Teratoma: Longing Voracity
Out 25th March on Me Saco un Ojo Records

Achieves a similar degree of implied strength and complexity to Cruciamentum not only through the imposing, caverncore adjacent guitar tone, but through greater repetition of ideas than is common for death metal. Not so much the assertion of a main theme as browbeating sloganeering. Where Teratoma fall short is in developing these statements into something substantive enough to justify the length of these tracks. The central thesis is sound enough, but without evolution it can only take us so far. Supplementary material is either generically lacklustre filler or bears little resemblance to the context it finds itself in. Jagged chromatic material comes across more as playing for time than any genuine attempt to complicate the composition. Guitar leads lapse into the domesticity of blues, thus shifting the entire alignment of the track toward stoner doom than anything resembling death metal. Thus we are left at best bored by the end of the experience, numb to anything further that Teratoma may have to offer as faith in their ability to bring their ideas over the line dribbles away into yet another stale rock riff.

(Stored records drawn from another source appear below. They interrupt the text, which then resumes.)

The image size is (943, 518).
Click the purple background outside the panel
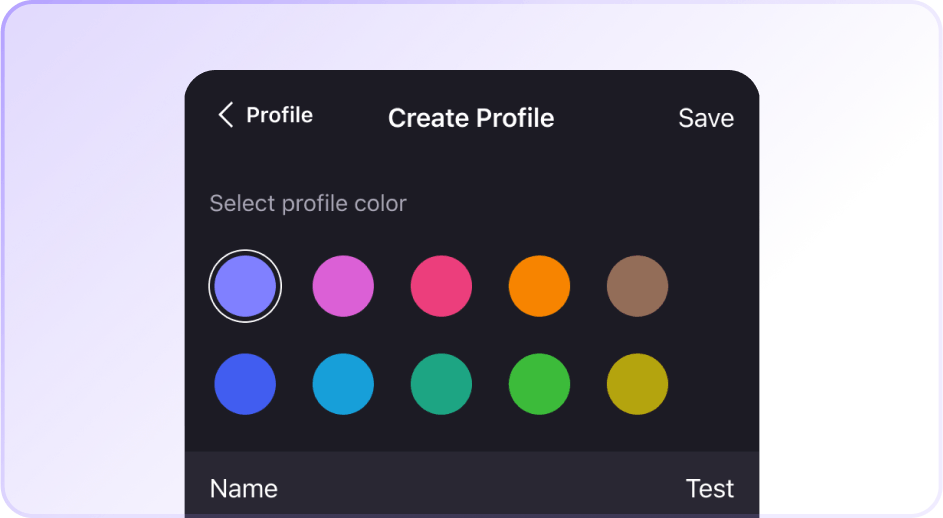pos(90,250)
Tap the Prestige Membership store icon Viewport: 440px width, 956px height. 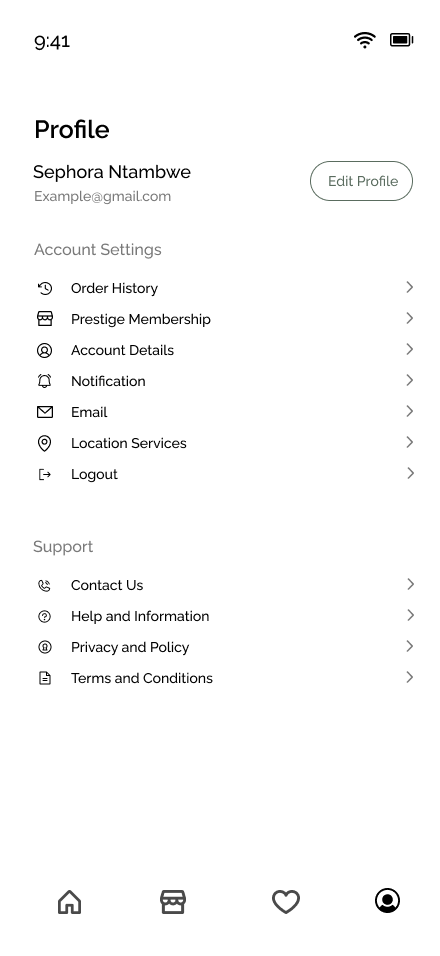point(44,319)
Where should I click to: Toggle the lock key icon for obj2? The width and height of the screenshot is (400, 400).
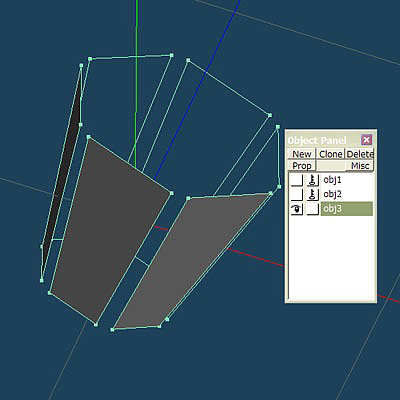(x=312, y=194)
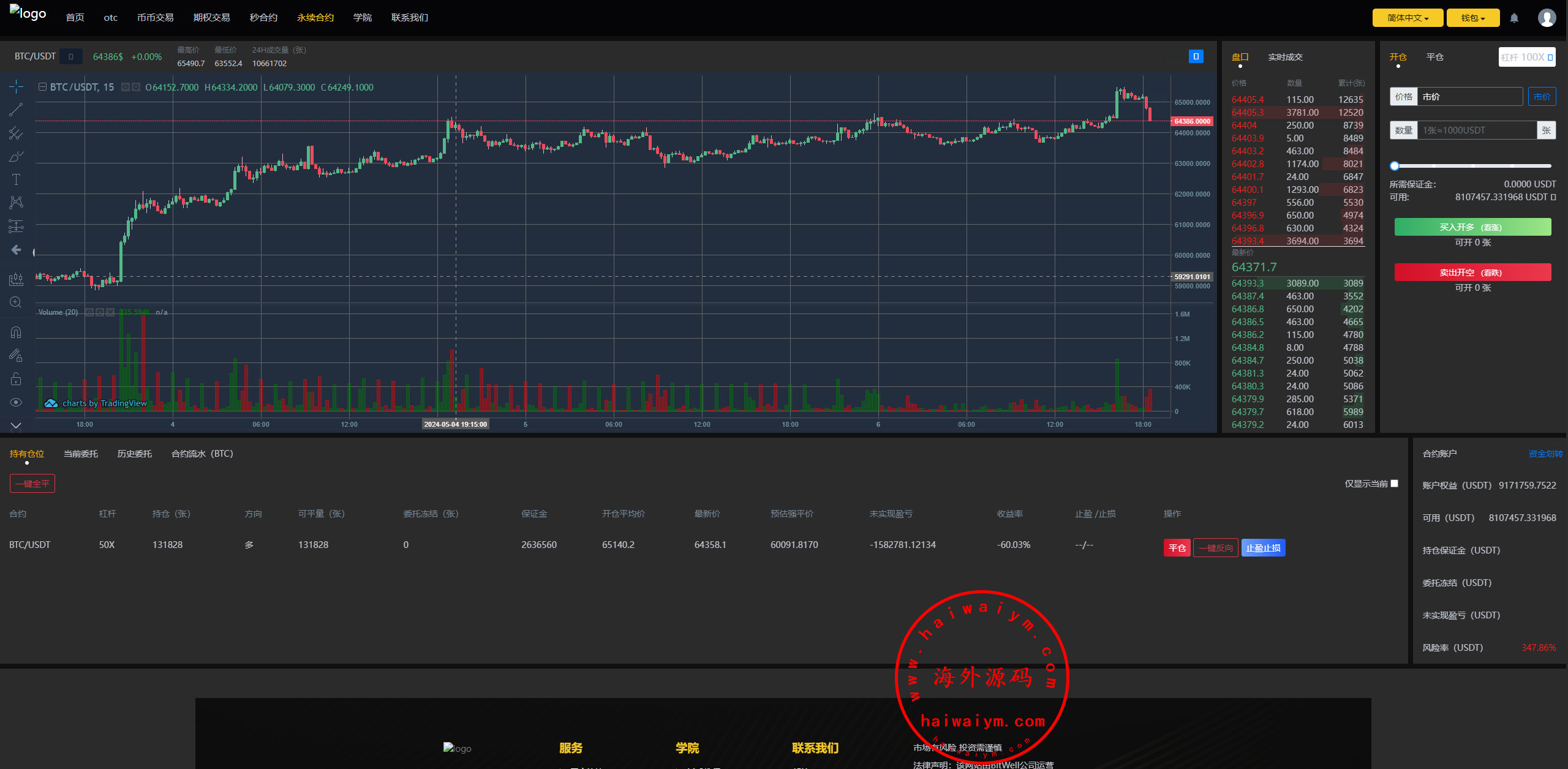Select the brush drawing tool
1568x769 pixels.
(x=16, y=157)
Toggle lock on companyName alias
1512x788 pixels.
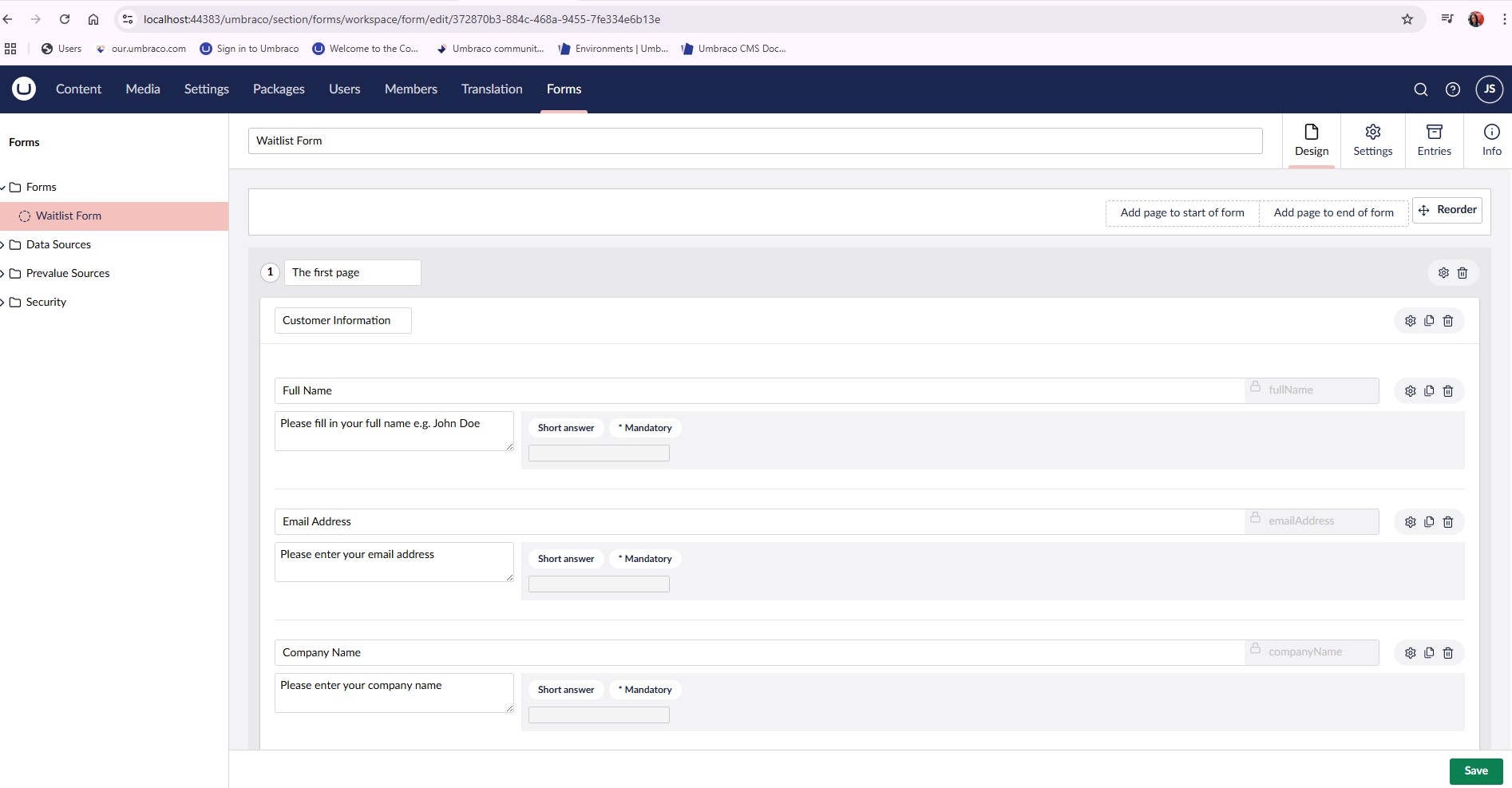point(1256,649)
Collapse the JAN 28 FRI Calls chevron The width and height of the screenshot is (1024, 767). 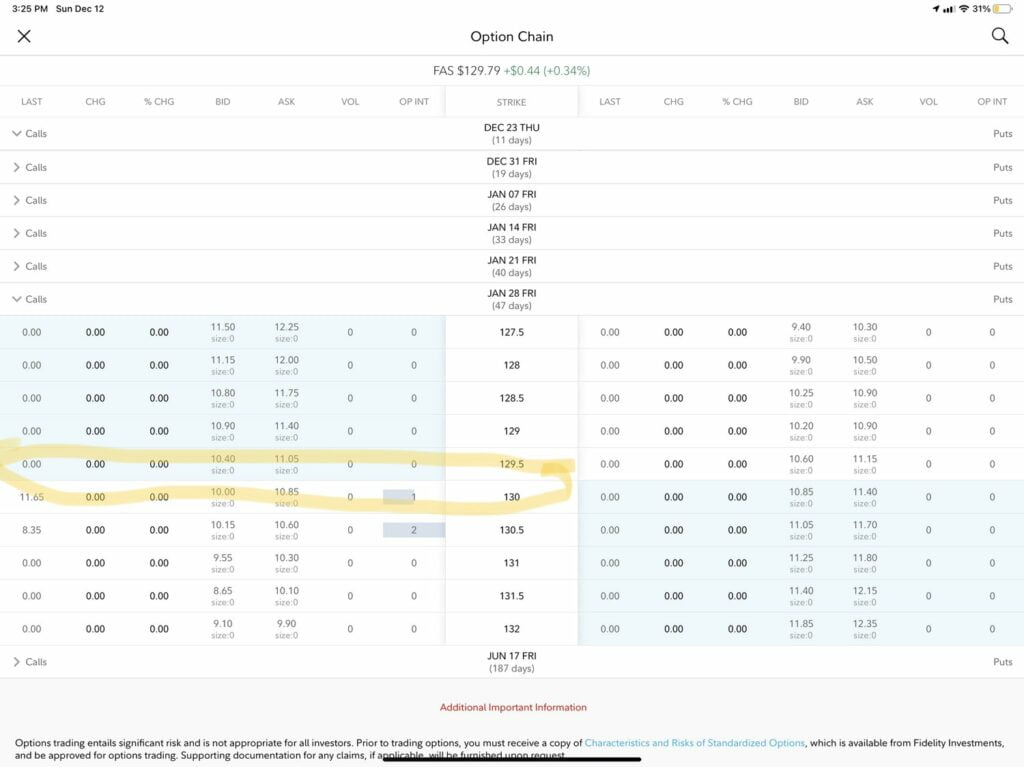tap(17, 299)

Barbaric Oath: Sword, Sorcery, Vengeance
Out 27th March on Caligari Records

This glum iteration of war metal garners dynamism through its emphasis on the subgenre’s early death metal influence. Blast-beat runs are balanced by staccato jabs lifted from a thrash lineage, placed alongside some darker melodic inflections that juxtapose neatly with the amorality of the overall presentation. From this angle there are at least hints of the sword and sorcery fantasy material Barbaric Oath draw lyrical inspiration from (and a generous amount of samples). But setting that aside, one is left with a straightforwardly dark amalgamation of grindcore, black, and death metal. Whilst the atmosphere is suitably cavernous, it is bolstered by a satisfying array of riffs aligned toward a clear sense of direction within each track. A welcome injection of eccentric high drama elevates the material further, most obviously delivered through the broad range of vocal techniques from a guttural homebase into torturous high end banshee wails and strained, punk barks. The persistence, the subtle sophistication of the structure, and the frequently hacked up momentum upsetting the balance, all lends this EP a degree of sobriety to the otherwise rather camp presentation.